Men Behaving Badly: Yankee Doodle Dandies

Susan reports:

Any group of males can soon get into mischief when under-occupied, whether it's a Little League baseball team or a military army.

General George Washington discovered this (doubtless not for the first time, either) in the summer of 1775. While some of his soldiers were usefully engaged in attacking British shipping sailing in and out of Boston Harbor, other Continental soldiers had found a more entertaining way to amuse themselves during the hot August days.
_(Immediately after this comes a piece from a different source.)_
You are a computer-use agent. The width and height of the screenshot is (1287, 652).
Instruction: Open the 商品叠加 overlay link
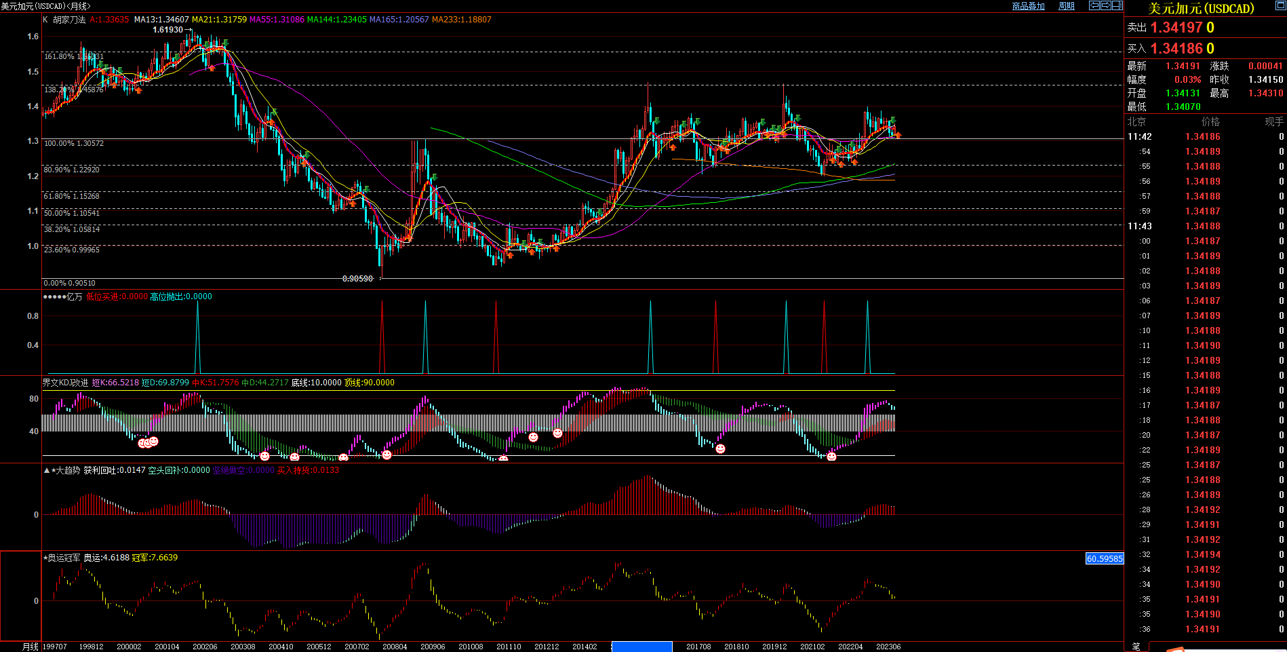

While the soldiers were permitted to use the Charles River for bathing, washing, fishing, and general recreation, matters appear to have gone a bit further, as this quote from General Washington's orders for the day reflect:

The General does not mean to discourage the practice of bathing whilst the weather is warm enough to continue it, but he expressly forbids any person's doing it at or near the bridge in Cambridge, where it has been observed and complained of that many men, lost to all sense of decency and common modesty, are running about naked upon the bridge, while passengers, and even ladies of the first fashion of the neighborhood, are passing over it, as if [these men] meant to glory in their shame. The guard and sentries at the bridge are to put a stop to this practice, for the future.

The 1811 print Portsmouth Point, above, by Thomas Rowlandson shows the general shenanigans of English sailors on shore leave. A different continent and a different century, but the spirit seems much the same.